That's a really informative post.  Thank you.

Just out of curiosity I ran your benchmark on 3 of my pieces of hardware:

Raspberry Pi model B:  3.55 MiB/s

4-core i7 920: 300MiB/s

8-core atom c2758: 319MiB/s

I'm astonished that a raspberry pi is within two orders of magnitude of my i7.

I'm surprised that my c2758 (the supermicro board I got) is faster, but that's because I didn't think the hardware compression was enabled.  I need to try an encryption test between these boxes.

----------

## Zentoo

 *1clue wrote:*   

> @Zentoo,
> 
> That's a really informative post.  Thank you.
> 
> Just out of curiosity I ran your benchmark on 3 of my pieces of hardware:
> ...

 

I'm not so surprised about the Raspberry score, it should have a little memory bandwidth with bad write speed.

EDIT: Reference: http://www.admin-magazine.com/HPC/Articles/Finding-Memory-Bottlenecks-with-Stream

At contrary I'm pleasantly surprised about the 8-core atom performance.

To add to your list:

6-core i7 990x @4.2Ghz: 780 MiB/s

2-core i7 5600U @3Ghz: 245 MiB/s

----------

## 1clue

The atom is significantly slower than the i7 with tasks like compiling.  An atom is in no way an i7, but clearly the hardware compression features of the chip make up the difference for this test.

Reading up on aespipe later, will try to add an encryption element to this test.

----------

## 1clue

mid-2009 MacBook Pro running OS X 10.9.5: 57.1 MiB/s.
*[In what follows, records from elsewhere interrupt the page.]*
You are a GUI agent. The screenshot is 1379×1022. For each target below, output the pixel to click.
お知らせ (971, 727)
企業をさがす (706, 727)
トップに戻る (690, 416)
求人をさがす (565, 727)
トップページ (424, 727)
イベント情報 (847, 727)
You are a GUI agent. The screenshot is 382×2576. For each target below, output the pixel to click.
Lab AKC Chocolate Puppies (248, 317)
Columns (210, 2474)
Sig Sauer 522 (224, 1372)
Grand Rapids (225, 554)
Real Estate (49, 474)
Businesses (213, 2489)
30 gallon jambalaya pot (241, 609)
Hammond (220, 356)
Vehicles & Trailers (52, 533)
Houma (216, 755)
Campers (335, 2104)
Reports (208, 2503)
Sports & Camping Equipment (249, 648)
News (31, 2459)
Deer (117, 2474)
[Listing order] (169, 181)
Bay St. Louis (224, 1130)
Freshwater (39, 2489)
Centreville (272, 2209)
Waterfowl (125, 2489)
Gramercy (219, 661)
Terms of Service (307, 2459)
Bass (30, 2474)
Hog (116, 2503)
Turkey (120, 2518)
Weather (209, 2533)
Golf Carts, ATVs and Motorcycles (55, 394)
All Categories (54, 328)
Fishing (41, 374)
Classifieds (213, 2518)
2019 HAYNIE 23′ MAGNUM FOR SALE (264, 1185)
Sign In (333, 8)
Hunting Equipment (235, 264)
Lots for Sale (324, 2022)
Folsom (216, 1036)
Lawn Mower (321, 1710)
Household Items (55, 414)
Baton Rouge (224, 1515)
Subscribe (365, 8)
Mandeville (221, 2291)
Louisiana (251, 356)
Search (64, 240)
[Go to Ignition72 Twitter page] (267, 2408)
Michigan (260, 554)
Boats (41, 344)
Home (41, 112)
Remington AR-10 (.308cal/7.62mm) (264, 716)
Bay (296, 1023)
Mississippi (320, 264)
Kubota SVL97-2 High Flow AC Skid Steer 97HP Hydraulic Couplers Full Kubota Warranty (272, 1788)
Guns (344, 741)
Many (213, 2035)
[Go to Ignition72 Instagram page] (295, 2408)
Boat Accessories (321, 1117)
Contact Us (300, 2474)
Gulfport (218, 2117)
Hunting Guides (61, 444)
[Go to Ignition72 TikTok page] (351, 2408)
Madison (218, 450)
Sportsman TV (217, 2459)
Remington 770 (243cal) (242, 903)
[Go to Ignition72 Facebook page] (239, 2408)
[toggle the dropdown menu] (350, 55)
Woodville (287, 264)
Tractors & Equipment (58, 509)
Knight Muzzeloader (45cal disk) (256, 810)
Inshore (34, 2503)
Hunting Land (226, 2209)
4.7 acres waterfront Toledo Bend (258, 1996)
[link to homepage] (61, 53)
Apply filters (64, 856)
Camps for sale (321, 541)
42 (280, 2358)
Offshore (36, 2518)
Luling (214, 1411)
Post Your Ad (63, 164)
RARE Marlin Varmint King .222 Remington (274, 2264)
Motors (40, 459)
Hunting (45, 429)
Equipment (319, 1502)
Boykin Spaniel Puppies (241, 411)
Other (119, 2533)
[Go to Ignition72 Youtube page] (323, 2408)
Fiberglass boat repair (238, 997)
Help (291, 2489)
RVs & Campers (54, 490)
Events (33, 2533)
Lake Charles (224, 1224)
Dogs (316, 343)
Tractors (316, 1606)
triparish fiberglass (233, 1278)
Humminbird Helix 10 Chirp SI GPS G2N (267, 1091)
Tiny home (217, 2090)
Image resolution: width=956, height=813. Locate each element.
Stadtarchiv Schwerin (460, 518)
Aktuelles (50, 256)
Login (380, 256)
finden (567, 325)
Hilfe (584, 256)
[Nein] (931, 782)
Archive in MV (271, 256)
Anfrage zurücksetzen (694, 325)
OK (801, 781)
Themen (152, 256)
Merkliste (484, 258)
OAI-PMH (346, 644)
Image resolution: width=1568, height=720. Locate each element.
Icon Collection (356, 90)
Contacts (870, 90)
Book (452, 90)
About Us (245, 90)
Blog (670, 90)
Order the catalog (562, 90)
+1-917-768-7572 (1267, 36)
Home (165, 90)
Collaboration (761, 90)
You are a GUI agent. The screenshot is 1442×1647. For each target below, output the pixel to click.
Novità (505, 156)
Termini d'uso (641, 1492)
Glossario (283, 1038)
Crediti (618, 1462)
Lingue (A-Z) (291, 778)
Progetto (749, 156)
This is all the hardware I can afford to peg to 100% work load.

----------

## Roman_Gruber

 *TigerJr wrote:*   

> SAS Disks make more IOPS than SATA disk, in many ways IOPS is a bottleneck of I\O speed and affects even on operating systems IO schedulers and many functions those work with information on a hard drive.  So if you want to use sata disk - use it.
> 
> SATA != SAS, noob.

 

low two turtles compared to ssd, and that compared to ssd with 4 pcie express lanes.

regardless, i agree with the topic posters above, for bigger space plain sata hdd on sas controller.

----------

## TigerJr

 *tw04l124 wrote:*   

>  *TigerJr wrote:*   SAS Disks make more IOPS than SATA disk, in many ways IOPS is a bottleneck of I\O speed and affects even on operating systems IO schedulers and many functions those work with information on a hard drive.  So if you want to use sata disk - use it.
> 
> SATA != SAS, noob. 
> 
> low two turtles compared to ssd, and that compared to ssd with 4 pcie express lanes.
> ...

 

You can compare SATA bus with PCI-E bus, but not SSD disks with SATA\SAS bus

----------